John McDonnell addresses the Labour Party autumn conference in Brighton.
John McDonnell addresses the Labour Party autumn conference in Brighton.

Labour’s shadow chancellor John McDonnell has issued a plea to voters in Scotland to “come home” to the party.

In his keynote speech to the Labour annual conference in Brighton, Mr McDonnell said he was “devastated” at the party’s collapse north of the border in May’s general election, which saw the SNP take 56 of the 59 available seats.

He accused the SNP of letting its left-of-centre voters down on issues like wages, rents and taxes and insisted that Labour was now “the only anti-austerity party” in Scotland.

“I was devastated by Labour’s losses in Scotland,” said Mr McDonnell.

“The SNP has now voted against the living wage, against capping rent levels, and just last week voted against fair taxes in Scotland to spend on schools.

“So here is my message to the people of Scotland. Labour is now the only anti-austerity party. Now’s the time to come home.”

Labour lost more than 300,000 votes and all but one of its 41 MPs in Scotland in May, as its share of the vote plummeted from 42% to 24%.

SNP depute leader Stewart Hosie said: “Mr McDonnell’s comments confirm that when it comes to Scotland Labour haven’t changed.

“Rather than learning from their mistakes and setting out a positive vision for the country, they are repeating the same negative and ill-informed rhetoric that saw them all but wiped out in Scotland at the last election.
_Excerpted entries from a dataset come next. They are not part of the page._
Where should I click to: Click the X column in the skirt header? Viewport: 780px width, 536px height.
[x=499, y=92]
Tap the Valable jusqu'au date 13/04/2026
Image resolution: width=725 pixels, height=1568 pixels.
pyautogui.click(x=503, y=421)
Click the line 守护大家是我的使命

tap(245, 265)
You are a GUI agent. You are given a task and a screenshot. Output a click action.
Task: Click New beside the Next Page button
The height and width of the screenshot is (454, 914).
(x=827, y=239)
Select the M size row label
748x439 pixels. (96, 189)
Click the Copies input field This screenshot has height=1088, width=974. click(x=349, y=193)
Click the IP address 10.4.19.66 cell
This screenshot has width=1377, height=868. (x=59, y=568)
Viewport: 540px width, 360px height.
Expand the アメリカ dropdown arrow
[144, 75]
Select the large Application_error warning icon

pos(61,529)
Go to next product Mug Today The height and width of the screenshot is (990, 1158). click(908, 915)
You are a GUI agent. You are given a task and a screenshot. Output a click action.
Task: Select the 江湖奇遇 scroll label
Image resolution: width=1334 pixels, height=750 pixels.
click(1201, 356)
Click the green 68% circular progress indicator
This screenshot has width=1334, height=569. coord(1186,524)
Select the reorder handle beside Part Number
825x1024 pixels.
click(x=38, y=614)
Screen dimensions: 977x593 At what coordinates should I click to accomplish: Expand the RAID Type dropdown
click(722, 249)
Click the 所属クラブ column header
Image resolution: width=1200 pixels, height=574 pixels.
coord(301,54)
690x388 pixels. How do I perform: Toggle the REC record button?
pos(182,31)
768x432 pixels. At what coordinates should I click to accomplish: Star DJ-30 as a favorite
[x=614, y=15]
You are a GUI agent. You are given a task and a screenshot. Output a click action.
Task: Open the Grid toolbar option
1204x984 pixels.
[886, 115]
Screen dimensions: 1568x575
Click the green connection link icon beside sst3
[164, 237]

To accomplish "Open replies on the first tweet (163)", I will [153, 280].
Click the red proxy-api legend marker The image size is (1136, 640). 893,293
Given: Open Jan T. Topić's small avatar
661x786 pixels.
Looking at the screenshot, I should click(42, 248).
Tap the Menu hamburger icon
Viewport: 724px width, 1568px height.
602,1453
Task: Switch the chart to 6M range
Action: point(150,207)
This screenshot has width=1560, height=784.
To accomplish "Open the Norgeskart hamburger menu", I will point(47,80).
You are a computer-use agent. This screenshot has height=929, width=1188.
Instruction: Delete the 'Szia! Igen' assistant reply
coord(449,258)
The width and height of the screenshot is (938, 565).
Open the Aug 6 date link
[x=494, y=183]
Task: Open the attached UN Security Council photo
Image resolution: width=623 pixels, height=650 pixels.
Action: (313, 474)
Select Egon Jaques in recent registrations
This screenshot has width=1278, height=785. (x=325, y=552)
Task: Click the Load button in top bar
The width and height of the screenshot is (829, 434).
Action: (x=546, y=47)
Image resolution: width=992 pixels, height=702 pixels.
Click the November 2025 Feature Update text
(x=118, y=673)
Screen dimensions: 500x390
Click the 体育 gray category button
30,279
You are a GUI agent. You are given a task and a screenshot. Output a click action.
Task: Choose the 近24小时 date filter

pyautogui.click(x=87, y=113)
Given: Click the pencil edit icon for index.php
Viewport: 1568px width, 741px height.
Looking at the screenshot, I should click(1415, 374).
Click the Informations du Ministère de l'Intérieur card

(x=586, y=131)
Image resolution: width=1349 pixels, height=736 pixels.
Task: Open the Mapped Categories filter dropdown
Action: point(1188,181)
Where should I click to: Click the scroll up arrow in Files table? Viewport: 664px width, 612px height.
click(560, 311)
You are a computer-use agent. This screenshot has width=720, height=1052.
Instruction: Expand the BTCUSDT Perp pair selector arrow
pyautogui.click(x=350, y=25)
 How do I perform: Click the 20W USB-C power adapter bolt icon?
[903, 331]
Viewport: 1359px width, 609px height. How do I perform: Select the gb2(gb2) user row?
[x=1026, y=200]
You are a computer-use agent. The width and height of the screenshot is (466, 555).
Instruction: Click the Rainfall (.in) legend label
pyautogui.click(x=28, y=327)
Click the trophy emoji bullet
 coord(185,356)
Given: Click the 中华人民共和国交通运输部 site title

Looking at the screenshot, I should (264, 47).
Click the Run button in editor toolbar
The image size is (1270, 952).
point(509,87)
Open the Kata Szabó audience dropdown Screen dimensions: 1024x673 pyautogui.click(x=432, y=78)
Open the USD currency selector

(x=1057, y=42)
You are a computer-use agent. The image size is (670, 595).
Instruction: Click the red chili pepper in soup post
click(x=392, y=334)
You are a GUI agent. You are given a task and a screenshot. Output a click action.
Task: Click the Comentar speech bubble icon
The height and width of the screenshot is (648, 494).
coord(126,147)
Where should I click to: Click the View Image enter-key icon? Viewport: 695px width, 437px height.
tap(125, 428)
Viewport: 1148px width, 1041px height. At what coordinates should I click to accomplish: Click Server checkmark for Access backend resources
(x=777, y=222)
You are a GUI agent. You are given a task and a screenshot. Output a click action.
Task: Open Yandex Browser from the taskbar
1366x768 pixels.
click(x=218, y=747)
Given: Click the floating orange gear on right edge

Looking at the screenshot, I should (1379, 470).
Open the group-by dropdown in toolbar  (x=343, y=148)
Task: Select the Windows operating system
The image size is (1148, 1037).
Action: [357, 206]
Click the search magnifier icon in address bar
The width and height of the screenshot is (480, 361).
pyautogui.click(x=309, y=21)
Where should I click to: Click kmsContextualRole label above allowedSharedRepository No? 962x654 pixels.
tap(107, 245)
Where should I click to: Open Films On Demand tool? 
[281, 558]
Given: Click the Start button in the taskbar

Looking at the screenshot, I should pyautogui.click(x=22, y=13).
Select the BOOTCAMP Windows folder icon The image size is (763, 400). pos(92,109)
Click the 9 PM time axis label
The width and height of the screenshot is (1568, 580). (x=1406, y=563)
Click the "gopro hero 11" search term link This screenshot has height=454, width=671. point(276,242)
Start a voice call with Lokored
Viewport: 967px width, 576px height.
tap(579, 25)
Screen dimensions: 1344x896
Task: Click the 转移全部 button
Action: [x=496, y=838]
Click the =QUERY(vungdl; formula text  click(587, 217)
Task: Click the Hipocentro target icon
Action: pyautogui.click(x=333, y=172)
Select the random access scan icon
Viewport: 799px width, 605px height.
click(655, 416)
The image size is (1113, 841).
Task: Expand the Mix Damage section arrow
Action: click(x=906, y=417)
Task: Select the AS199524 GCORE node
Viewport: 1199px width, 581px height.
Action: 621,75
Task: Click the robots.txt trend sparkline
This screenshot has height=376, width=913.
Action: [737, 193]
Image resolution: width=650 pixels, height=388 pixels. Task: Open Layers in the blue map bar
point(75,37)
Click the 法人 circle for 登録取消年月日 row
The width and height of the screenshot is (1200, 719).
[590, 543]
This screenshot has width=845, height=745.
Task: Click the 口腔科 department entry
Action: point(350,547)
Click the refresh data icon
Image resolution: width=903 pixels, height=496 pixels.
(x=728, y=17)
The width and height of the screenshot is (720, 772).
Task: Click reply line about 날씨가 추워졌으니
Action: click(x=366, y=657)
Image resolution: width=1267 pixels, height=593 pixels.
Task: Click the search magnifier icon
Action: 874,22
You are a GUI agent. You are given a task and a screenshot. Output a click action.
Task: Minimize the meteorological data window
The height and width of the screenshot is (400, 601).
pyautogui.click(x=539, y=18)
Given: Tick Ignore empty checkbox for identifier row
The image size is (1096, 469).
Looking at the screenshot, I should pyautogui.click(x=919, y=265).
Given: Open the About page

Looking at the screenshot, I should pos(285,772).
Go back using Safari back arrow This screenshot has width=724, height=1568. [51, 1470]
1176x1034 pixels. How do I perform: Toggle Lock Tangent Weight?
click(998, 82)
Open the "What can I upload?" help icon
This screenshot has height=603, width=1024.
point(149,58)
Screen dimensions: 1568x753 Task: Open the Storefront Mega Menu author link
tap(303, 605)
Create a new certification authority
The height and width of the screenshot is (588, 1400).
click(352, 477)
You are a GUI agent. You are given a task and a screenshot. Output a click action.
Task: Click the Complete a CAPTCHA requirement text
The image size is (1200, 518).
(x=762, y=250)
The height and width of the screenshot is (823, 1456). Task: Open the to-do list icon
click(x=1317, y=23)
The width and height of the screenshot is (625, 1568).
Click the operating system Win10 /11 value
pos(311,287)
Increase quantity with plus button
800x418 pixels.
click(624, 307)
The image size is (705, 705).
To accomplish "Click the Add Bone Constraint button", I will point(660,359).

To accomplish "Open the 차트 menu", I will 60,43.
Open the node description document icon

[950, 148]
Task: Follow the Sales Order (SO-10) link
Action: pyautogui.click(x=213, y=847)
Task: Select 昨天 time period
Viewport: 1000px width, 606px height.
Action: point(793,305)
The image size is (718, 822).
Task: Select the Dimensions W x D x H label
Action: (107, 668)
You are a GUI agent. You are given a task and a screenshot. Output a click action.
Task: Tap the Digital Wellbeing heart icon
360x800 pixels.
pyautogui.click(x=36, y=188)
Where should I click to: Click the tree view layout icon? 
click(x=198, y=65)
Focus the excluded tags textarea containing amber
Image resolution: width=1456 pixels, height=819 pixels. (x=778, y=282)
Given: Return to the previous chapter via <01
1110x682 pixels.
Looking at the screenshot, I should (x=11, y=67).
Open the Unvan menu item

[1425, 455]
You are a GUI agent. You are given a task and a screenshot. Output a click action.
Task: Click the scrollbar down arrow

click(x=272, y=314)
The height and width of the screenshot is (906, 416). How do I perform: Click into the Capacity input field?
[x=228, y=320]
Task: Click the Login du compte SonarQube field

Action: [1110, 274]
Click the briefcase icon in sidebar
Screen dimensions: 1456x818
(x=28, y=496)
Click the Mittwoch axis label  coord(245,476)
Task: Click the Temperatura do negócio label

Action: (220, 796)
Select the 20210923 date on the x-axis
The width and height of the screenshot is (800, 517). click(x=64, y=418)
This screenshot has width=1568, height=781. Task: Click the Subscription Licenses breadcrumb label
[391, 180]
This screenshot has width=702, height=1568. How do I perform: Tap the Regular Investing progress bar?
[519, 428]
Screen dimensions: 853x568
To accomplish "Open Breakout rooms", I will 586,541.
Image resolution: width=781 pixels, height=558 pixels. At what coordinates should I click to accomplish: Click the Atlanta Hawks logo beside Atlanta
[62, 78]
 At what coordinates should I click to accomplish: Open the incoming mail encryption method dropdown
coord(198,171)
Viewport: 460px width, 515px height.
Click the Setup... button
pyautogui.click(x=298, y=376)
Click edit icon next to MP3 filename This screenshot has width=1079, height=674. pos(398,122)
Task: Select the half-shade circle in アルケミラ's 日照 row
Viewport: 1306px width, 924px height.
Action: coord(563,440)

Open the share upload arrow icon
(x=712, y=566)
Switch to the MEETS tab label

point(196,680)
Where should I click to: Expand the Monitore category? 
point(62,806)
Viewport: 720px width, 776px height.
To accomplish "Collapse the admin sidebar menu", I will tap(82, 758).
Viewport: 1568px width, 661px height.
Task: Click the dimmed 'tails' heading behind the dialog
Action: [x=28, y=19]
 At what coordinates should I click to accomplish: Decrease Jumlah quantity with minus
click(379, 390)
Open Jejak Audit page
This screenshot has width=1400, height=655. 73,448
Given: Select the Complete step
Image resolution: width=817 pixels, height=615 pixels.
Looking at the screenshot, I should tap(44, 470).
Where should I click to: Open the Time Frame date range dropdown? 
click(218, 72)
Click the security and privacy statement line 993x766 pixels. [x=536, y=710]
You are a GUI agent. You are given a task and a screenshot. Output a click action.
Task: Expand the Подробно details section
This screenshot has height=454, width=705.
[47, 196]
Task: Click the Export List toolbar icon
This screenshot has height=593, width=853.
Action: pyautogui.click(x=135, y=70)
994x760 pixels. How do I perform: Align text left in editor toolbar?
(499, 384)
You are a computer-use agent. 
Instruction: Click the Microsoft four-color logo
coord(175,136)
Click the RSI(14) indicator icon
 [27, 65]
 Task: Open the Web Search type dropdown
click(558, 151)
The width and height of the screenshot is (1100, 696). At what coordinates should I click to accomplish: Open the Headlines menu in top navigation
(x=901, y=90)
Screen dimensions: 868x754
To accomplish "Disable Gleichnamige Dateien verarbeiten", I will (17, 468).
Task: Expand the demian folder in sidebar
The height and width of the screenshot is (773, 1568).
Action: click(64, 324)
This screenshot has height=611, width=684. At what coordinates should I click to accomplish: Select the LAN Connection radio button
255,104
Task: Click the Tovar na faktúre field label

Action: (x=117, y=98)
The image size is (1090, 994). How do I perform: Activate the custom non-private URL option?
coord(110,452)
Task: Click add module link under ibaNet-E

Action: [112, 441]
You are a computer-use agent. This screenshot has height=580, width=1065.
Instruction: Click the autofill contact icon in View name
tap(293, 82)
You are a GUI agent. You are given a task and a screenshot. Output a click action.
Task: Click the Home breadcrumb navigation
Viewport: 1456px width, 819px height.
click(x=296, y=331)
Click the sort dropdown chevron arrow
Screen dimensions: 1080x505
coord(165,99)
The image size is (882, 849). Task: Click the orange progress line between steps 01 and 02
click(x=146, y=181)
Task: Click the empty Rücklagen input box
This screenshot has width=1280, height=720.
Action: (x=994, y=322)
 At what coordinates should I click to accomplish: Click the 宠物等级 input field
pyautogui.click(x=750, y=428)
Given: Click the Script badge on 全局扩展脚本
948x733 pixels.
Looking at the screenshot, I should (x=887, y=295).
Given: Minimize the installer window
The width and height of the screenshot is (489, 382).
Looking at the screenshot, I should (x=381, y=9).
They may have changed the messengers but it’s the same tired old message.

“Labour’s economic plans are all over the place. While the SNP went into May’s election opposing austerity and campaigning for a real-terms increase in public spending, Labour ran scared of the Tories and backed their draconian cuts and welfare reforms.

“While the SNP remain firmly opposed to George Osborne’s pro-austerity fiscal charter, John McDonnell just last week mandated Labour MPs to troop through the lobbies with the Tories yet again to back the plans, just as they did when they voted for £30 billion of cuts in the last Parliament.

“Labour have now lost all credibility and no one will take these claims remotely seriously.”